Songs Analysis w/ Spotify

Industry

Machine Learning

Course

Usable Artificial Intelligence

My Role

Data Scientist

Timeline

Jan 2025 - May 2025

View Github
Decoding the beats: a data-driven approach with Spotify.
During my journey to learn more about machine learning and artificial intelligence, I was drawn to exploring broader trends across music history to understand what makes a song popular.
In this project, I set out to answer two guiding questions: What patterns emerge across musical features over time and genre? Can we predict a song's popularity or recommend similar songs basedon these features?
I ended up building a Streamlit-powered music recommender system that compares songs using audio features from Spotify data. Users can select a favorite song to get smart, feature-based recommendations.
Dataset Overview & Analysis
The dataset I used was sourced from Kaggle, originally collected using Spotify's Web API. It includes 15,150 hit songs by 3,083 artists spanning over a century. Each song has audio features that are added by Spotify.

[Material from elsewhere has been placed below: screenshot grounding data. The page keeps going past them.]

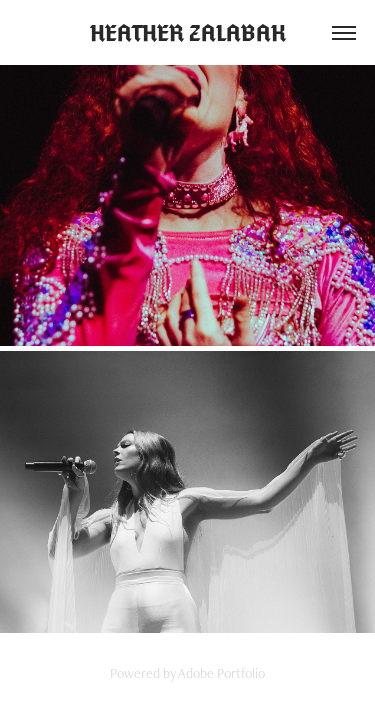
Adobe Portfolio (221, 673)
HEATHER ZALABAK (188, 33)
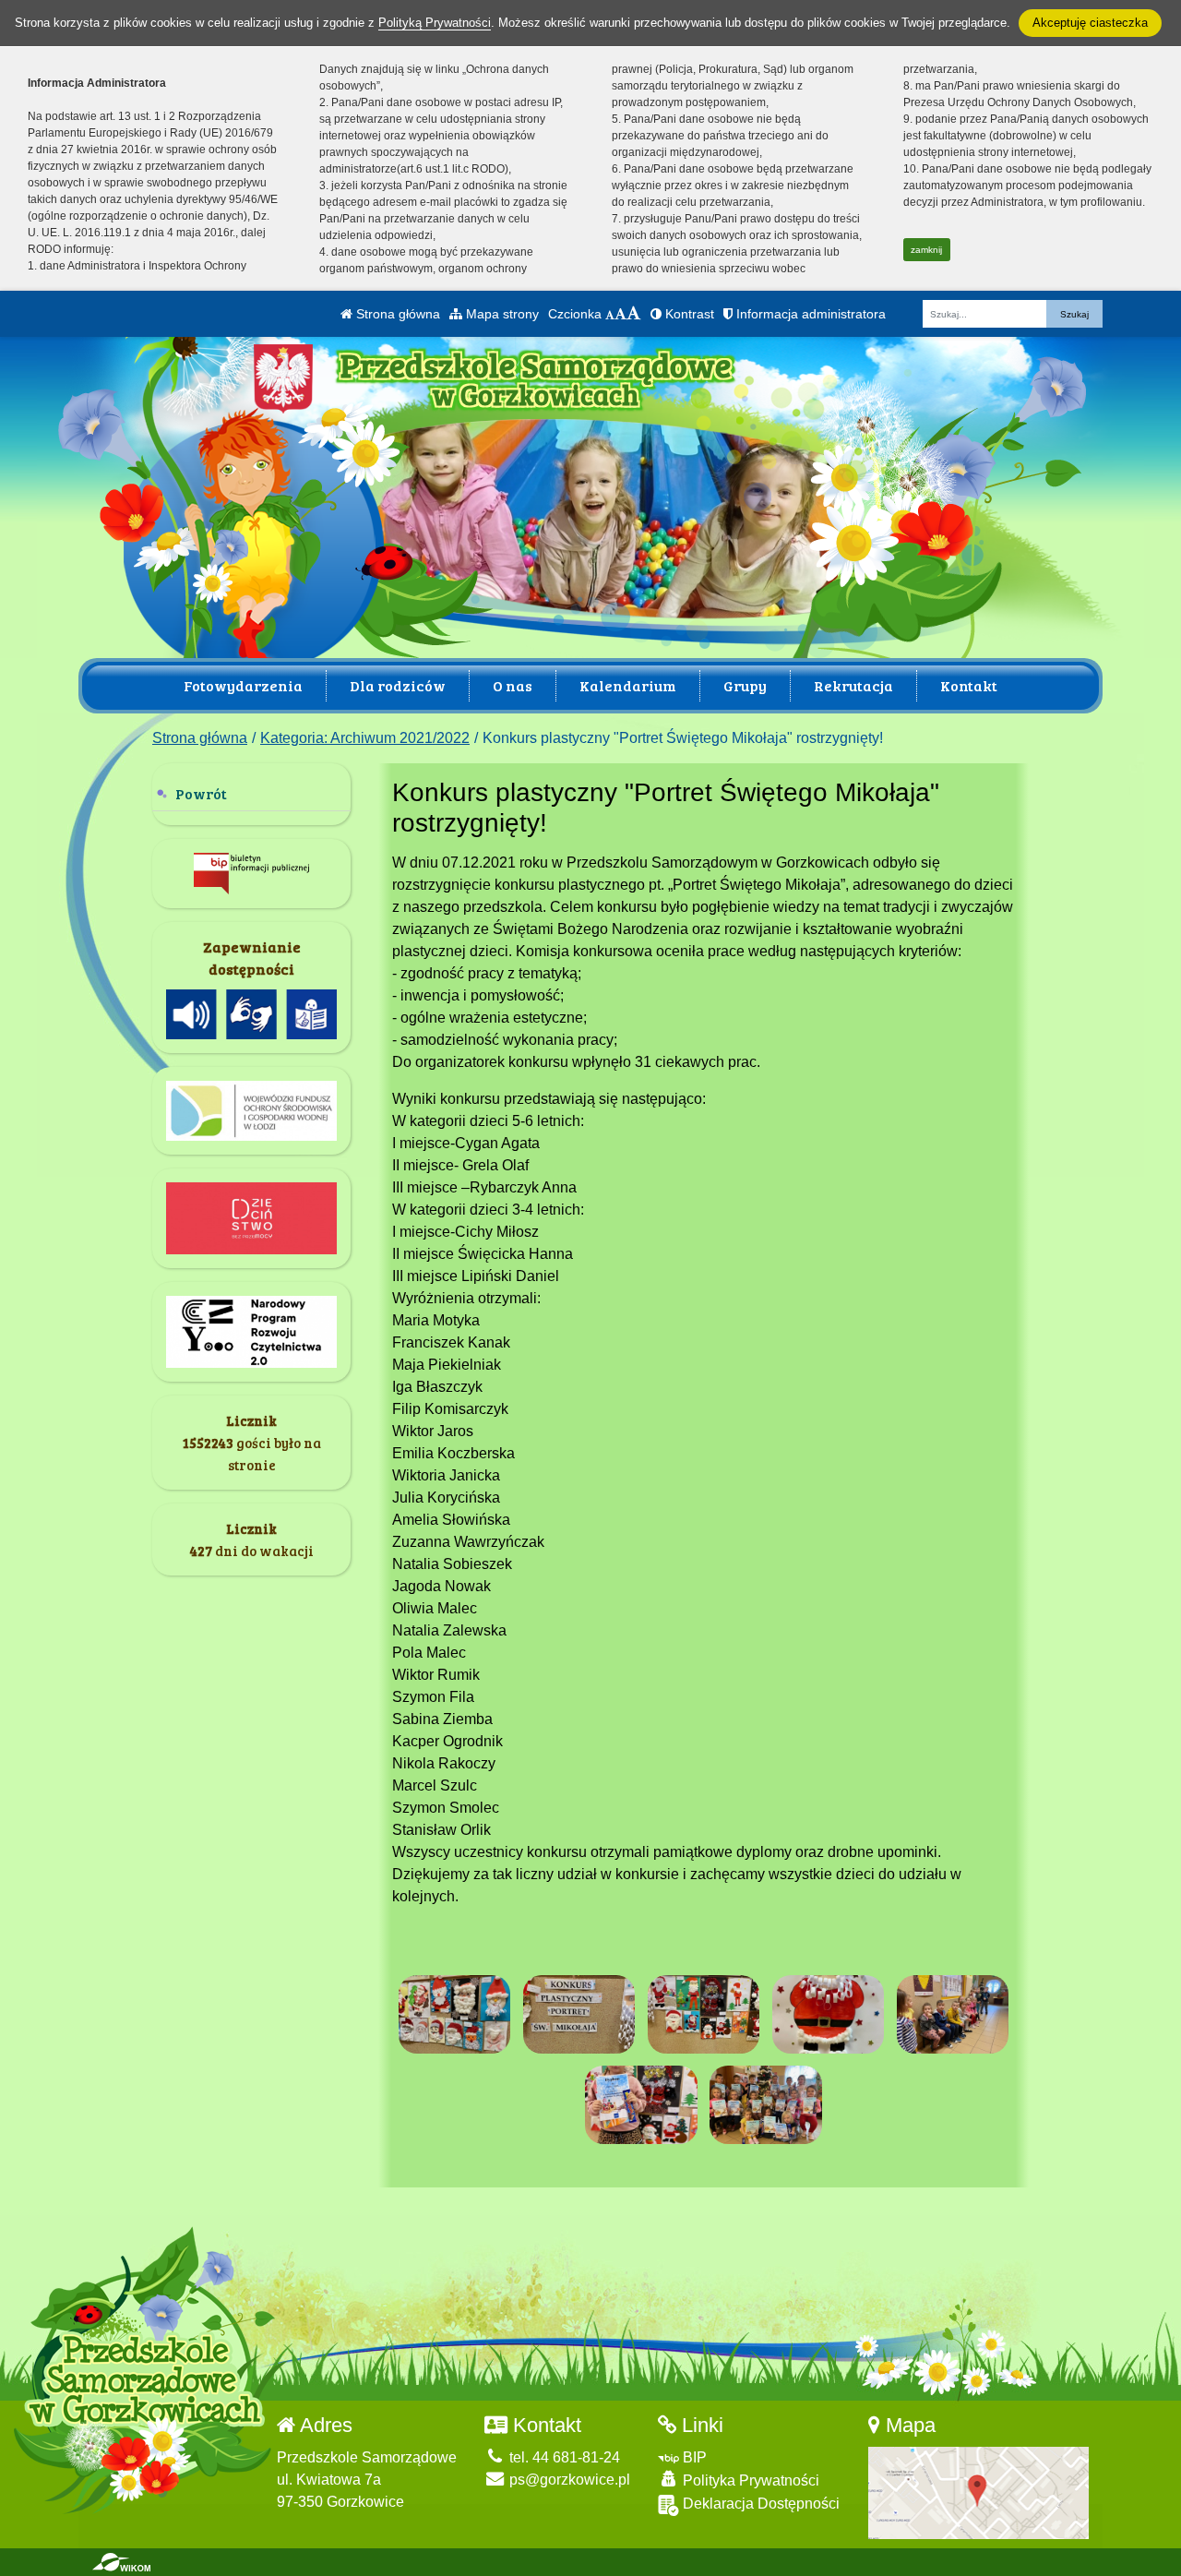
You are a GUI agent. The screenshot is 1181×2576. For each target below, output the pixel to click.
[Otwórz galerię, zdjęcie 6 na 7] (641, 2105)
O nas (512, 685)
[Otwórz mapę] (978, 2492)
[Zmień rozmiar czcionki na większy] (620, 313)
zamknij (926, 250)
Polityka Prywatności (749, 2480)
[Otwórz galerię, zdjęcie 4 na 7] (828, 2014)
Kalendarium (627, 685)
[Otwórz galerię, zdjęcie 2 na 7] (579, 2014)
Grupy (745, 685)
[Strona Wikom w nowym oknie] (121, 2562)
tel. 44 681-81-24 (563, 2457)
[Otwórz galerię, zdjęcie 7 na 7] (766, 2105)
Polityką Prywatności (434, 23)
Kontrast (688, 313)
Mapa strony (500, 313)
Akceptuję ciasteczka (1090, 23)
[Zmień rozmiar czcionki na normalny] (609, 313)
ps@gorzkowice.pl (568, 2479)
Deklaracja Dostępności (759, 2503)
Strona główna (396, 313)
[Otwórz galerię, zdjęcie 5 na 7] (953, 2014)
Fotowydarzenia (243, 685)
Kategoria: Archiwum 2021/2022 (365, 738)
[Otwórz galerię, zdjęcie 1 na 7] (455, 2014)
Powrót (201, 793)
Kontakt (968, 685)
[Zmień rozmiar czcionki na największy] (633, 313)
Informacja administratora (809, 313)
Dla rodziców (398, 685)
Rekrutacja (853, 685)
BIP (693, 2457)
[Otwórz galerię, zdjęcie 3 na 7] (704, 2014)
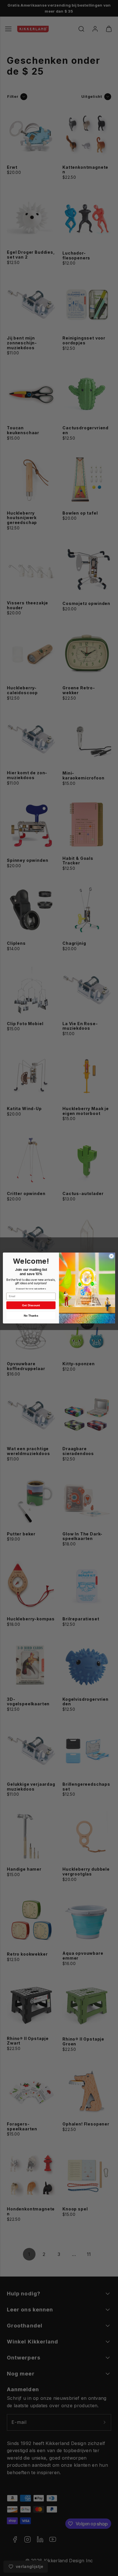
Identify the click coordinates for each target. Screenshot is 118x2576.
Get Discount (31, 1305)
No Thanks (31, 1315)
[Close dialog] (111, 1256)
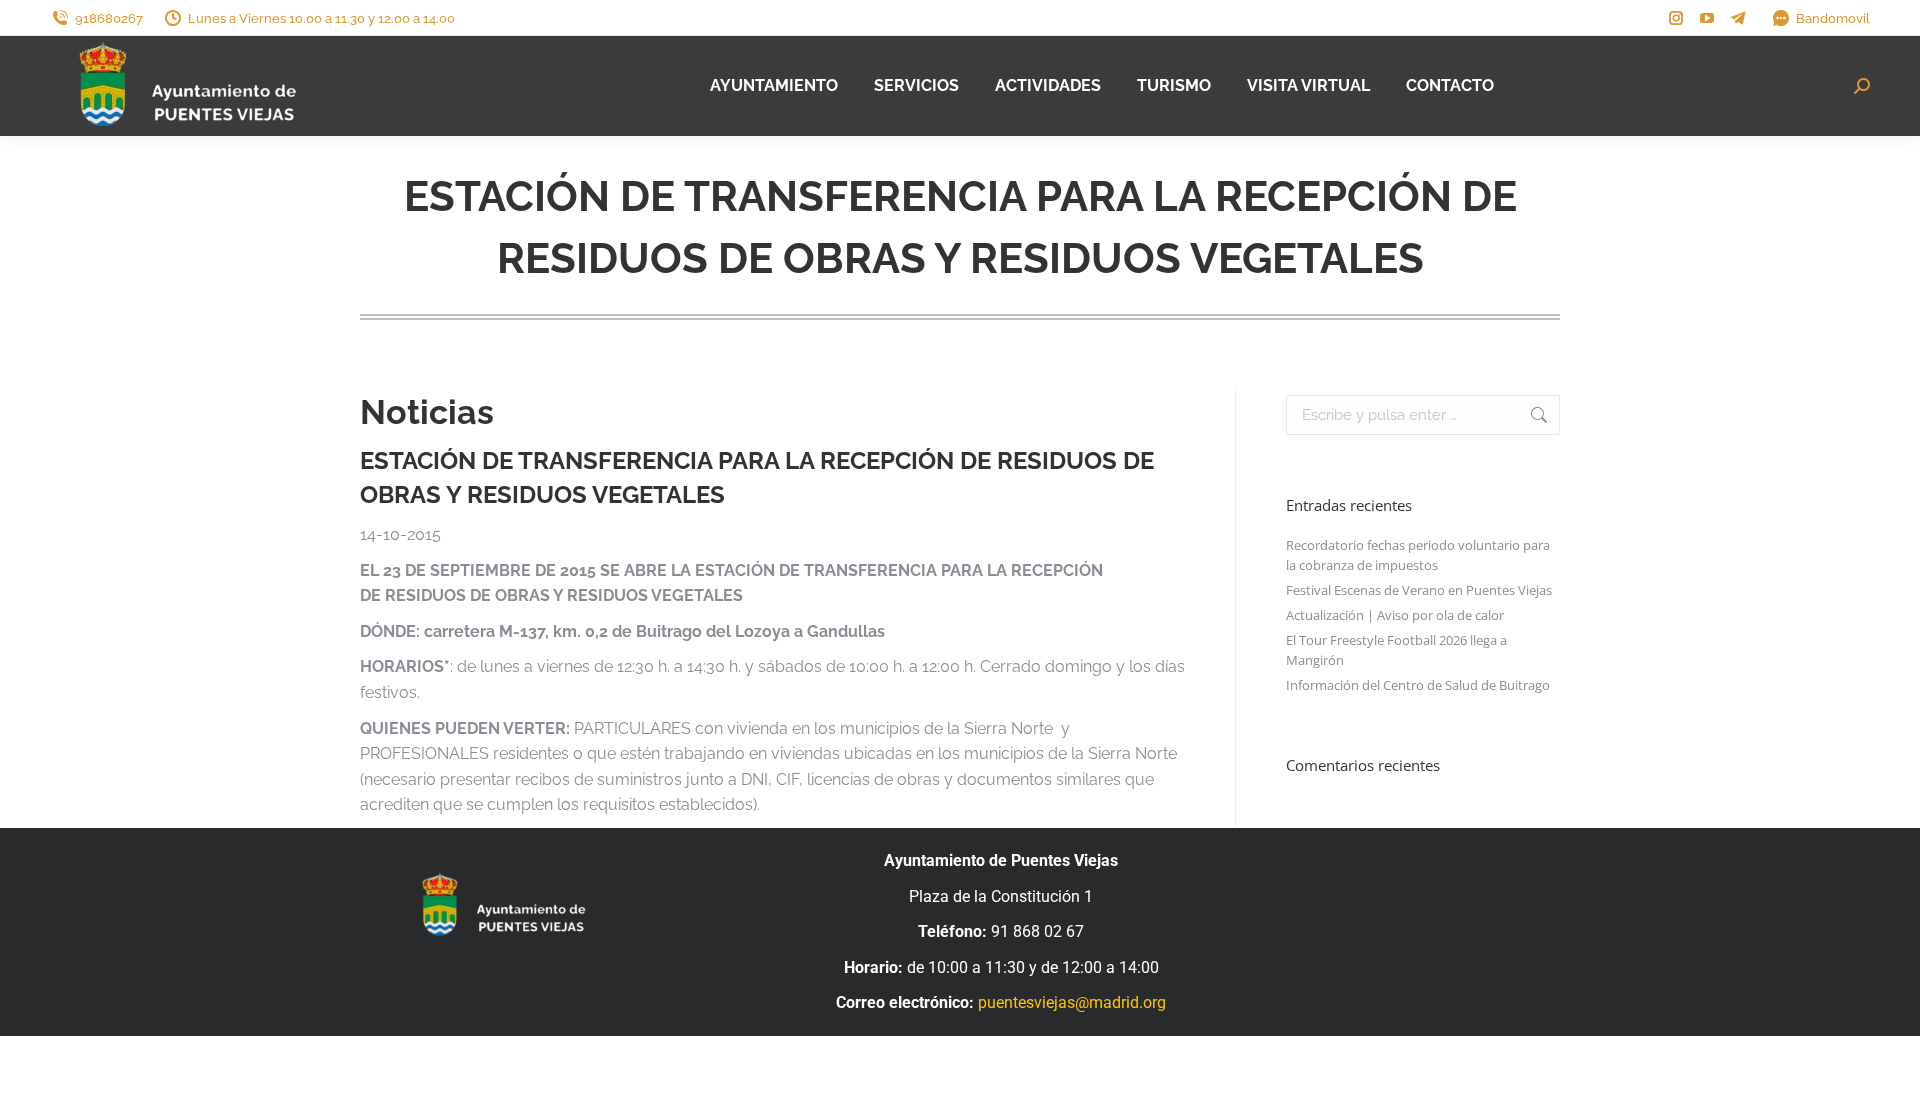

Here are some insights I found from using the following methods:
Data Prep & Exploration
  • Pop dominates in count and popularity, followed by Rock and Rap
  • Popular tracks tend to be louder, more danceable, less acoustic
  • Feature correlations with popularityare weak and nonlinear
Predictive Modeling
  • Ran Regression (Random Forest, Ridge, Lasso) → Best R² ≈ 0.22
  • Ran Classification (Random Forest, SVM, XGBoost) → Best F1 ≈ 0.39
  • Models perform best for very popular songs, less accurate for mid-tier
Clustering & PCA
  • Applied PCA to reduce dimensionality and visualize song space
  • K-Means Clustering (k=4) revealed hidden acoustic groupings like:
    • Mainstream pop: Loud, upbeat, high-valence
    • Modern rap/EDM: High speechiness, very popular
    • Acoustic/folk/jazz: Soft, niche, less popular
    • Rock/metal: Loud, fast, mixed success
 Image
Visualizing Data Clusters with a Hexbin Plots
Overall, I found that no single audio feature can predict a song's popularity — trends are contextual, not absolute. But when features are combined, they reveal meaningful patterns.
 Image
Reducing Dimensions to Reveal Patterns
Audio profiles are effective for clustering and recommendations, especially when analyzed across decades. The sound of success evolves over time.
 Image
Building an Interactive Music Recommendation App
After exploring clustering and recommendation techniques, I developed a Streamlit app that lets users select a song and discover others with similar audio features. The app uses K-Means clustering to narrow the search and cosine similarity to find the closest matches. Users can compare songs through radar charts and tables.

One cool example: Black Sabbath was matched with The Parting Glass — not because they are the same genre, but because their sound features are alike.
 Image
What I learned
This project was definitely a challenge for me. I realized just how vast the world of machine learning is and how much the quality of your data impacts everything.

Still, I learned a lot along the way, and it's made me more excited to get more into advanced machine learning methods for future projects.